RE: Comments on the "new" 2518

Perhaps I'm beating a dead horse on this point, but I'll throw in one final
$.02, before I let it go...  

> Require it to be atomically, and those implementations that can't do it 
> will either ignore the requirement, or stop supporting MOVE. I don't 
> think this is what anybody wants.

We're not proposing *requiring* the all or nothing behavior, and never have.
We're just trying to make the point that in a spec., one would think that
SHOULD language leans in the direction of the desired behavior.  In other
words, you're recommending what the behavior should be.  In the case of
moving a collection, Xythos doesn't agree that the behavior SHOULD be
"best-effort", but rather "all-or" nothing.  If the consensus is that
"best-effort" is indeed the desired behavior, then fine, we're in the
minority.

* ITEMS
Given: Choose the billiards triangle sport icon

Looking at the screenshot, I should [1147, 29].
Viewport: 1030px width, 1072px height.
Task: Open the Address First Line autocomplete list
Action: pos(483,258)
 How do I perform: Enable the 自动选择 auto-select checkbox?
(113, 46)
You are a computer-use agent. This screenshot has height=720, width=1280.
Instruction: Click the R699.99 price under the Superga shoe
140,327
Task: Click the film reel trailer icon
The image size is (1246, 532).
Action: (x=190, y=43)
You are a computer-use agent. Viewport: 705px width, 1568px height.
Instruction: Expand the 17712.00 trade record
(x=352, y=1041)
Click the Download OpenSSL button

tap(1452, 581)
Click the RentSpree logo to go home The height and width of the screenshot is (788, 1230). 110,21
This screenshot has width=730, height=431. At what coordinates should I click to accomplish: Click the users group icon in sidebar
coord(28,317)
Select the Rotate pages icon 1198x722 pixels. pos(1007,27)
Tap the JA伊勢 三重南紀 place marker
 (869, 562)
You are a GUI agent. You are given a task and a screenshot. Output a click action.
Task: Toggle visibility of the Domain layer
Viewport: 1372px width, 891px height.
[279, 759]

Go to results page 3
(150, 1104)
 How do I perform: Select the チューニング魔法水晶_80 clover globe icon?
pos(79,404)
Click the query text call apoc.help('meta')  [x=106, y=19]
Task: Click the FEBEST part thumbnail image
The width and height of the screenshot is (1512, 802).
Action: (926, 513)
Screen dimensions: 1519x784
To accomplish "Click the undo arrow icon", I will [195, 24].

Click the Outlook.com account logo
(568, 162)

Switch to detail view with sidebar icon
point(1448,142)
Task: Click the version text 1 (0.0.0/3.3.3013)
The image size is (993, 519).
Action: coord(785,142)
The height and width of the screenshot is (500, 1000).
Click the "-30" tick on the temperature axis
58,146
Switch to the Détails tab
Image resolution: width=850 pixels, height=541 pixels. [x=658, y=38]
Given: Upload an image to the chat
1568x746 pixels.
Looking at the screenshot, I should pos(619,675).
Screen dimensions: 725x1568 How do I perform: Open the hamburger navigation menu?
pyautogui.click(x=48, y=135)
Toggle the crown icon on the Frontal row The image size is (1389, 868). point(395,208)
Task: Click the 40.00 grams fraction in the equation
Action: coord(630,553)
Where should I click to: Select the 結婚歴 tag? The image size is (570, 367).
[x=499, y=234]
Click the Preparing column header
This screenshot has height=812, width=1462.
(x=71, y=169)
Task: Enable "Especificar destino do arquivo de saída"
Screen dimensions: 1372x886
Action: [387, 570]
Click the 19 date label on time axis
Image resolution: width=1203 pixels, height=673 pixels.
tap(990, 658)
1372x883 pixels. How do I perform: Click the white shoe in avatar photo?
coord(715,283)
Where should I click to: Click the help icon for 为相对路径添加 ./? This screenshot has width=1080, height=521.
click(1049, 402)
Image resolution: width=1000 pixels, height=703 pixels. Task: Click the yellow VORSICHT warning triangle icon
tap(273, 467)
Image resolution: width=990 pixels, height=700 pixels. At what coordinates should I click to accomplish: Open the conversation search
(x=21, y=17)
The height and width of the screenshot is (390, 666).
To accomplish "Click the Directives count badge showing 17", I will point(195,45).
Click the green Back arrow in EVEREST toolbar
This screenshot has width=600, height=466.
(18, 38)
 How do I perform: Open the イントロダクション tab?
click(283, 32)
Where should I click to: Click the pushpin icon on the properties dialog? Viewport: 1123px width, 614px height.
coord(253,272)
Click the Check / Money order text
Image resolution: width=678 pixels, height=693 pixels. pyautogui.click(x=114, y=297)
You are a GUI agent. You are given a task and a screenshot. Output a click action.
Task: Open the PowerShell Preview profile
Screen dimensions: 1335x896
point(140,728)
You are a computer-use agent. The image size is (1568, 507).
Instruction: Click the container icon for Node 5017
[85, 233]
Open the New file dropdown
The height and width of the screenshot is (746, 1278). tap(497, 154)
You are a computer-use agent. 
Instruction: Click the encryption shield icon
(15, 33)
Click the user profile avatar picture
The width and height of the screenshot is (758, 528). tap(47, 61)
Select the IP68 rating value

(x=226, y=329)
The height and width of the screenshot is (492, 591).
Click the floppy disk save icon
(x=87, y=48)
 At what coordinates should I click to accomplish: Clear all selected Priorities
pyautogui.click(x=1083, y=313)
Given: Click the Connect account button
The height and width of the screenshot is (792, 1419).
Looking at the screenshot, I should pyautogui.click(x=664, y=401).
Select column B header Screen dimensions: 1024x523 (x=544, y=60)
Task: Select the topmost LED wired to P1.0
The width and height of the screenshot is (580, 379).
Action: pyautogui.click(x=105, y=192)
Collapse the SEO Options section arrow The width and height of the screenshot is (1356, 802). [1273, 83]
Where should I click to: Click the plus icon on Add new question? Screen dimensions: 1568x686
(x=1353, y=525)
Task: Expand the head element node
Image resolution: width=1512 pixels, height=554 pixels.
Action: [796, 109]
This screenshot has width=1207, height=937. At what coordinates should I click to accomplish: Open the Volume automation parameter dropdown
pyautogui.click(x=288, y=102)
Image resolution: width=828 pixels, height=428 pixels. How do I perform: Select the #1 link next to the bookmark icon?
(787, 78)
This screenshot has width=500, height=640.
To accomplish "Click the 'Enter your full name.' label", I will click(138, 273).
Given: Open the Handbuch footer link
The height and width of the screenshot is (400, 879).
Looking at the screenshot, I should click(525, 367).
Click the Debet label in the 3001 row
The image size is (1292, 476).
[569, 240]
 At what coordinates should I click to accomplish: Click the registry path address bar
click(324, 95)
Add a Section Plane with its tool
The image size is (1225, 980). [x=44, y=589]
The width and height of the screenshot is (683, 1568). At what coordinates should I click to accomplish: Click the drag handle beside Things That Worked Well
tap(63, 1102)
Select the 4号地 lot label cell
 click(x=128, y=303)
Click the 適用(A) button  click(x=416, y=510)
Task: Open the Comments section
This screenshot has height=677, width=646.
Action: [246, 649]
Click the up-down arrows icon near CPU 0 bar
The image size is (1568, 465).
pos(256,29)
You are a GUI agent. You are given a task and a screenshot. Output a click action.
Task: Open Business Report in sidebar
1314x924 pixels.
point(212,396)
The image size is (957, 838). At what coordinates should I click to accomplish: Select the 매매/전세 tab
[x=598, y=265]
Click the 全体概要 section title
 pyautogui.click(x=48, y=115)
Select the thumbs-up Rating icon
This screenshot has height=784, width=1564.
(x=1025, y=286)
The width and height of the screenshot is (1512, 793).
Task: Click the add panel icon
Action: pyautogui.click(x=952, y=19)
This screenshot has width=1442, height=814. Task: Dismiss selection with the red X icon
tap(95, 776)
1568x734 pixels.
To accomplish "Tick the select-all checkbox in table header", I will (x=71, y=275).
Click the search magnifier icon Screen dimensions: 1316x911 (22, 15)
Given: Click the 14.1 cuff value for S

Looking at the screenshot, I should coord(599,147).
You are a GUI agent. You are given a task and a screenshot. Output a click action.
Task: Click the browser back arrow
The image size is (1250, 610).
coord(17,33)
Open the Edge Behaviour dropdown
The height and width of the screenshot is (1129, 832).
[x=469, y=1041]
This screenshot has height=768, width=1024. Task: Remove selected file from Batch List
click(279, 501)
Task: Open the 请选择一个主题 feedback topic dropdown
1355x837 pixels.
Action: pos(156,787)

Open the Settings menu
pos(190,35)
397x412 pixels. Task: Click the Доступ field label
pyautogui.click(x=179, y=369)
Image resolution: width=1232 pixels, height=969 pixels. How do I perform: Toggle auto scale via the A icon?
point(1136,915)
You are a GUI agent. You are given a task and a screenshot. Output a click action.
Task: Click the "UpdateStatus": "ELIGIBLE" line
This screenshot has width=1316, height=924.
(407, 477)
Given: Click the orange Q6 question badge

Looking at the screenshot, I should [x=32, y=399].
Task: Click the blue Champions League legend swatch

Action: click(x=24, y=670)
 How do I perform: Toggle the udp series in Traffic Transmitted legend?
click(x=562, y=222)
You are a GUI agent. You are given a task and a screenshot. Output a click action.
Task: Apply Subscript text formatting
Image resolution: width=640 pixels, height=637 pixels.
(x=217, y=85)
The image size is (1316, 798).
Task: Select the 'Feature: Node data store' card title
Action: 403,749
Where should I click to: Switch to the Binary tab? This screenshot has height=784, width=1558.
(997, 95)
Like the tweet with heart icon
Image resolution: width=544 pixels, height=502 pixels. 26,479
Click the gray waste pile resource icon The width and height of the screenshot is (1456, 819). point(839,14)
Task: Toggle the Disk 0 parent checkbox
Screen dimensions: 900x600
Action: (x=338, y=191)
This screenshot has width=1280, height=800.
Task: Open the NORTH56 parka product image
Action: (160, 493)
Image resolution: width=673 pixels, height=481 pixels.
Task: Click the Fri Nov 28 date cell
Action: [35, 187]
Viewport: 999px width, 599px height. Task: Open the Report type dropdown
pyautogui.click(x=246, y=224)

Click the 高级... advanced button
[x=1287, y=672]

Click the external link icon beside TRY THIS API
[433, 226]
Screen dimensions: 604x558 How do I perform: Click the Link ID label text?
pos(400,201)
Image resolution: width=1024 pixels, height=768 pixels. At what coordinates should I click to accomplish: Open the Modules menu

* EXERCISE TASK 1
Do the following statements agree with the reply about the "new" 2518? Answer yes or no for each, and quote the deciding words from the reply.
(a) Xythos is proposing that the all-or-nothing behavior be required.
(b) For moving a collection, Xythos holds that the behavior SHOULD be all-or-nothing rather than best-effort.
(c) The writer means to keep pressing the point after this message.
* EXERCISE TASK 2
From the reply about the "new" 2518, extract the stretch from "Perhaps I'm beating" through "and never have.".

* TASK RESULT 1
(a) No: "We're not proposing *requiring* the all or nothing behavior, and never have."
(b) Yes: "Xythos doesn't agree that the behavior SHOULD be "best-effort", but rather "all-or" nothing."
(c) No: "I'll throw in one final $.02, before I let it go..."

* TASK RESULT 2
Perhaps I'm beating a dead horse on this point, but I'll throw in one final
$.02, before I let it go...  

> Require it to be atomically, and those implementations that can't do it 
> will either ignore the requirement, or stop supporting MOVE. I don't 
> think this is what anybody wants.

We're not proposing *requiring* the all or nothing behavior, and never have.